7. Learning Communities

Having grown from two learning communities in fall 2003, our LCs will include half the freshman class in 40 learning communities in fall 2007. (Our Strategic Plan calls for universal freshman LCs by 2011.) We define a learning community as a program that enriches the universal block programming already in place, with class size limited to 20. At least two faculty members collaborate across disciplines, engage with students through co-curricular events and colloquia, monitor student progress, and work with one another and with peer mentors to insure that the first semester experience is communication intensive and academically, socially, and civically engaging. Students participate in a revised freshman seminar experience, based on a semester-long project that focuses on leadership and interconnectedness at the personal, campus, community, and global levels. Each LC will present its project at a conference on campus at the start of the spring semester. Faculty, librarians, tech staff, alumni, and community volunteers will serve as resources as students explore challenges to self/time management, team problem solving, written and oral communication, and critical thinking. Throughout the process they will be asked to engage in written self-reflection to be incorporated into their final presentations.

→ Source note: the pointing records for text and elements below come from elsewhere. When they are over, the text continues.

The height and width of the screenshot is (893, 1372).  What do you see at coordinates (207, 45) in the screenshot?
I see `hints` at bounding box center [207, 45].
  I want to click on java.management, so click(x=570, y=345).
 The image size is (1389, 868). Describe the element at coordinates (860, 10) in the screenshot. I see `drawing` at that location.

We also plan to offer pilot learning communities to incoming transfer students built upon their required “Great Works” course (ENG/LTT 2800/2850), one of the few courses taken by virtually all of our transfers. The same faculty involvement, co-curricular activities, and project will be incorporated into the transfer LCs. The main goals will be to offer the rewards and resources of learning communities to transfers and also to pull together their disparate experiences and skill levels upon entering the College. They will benefit from an experience that brings them “up to speed” with their counterparts who benefited from the full Baruch experienced starting as freshmen.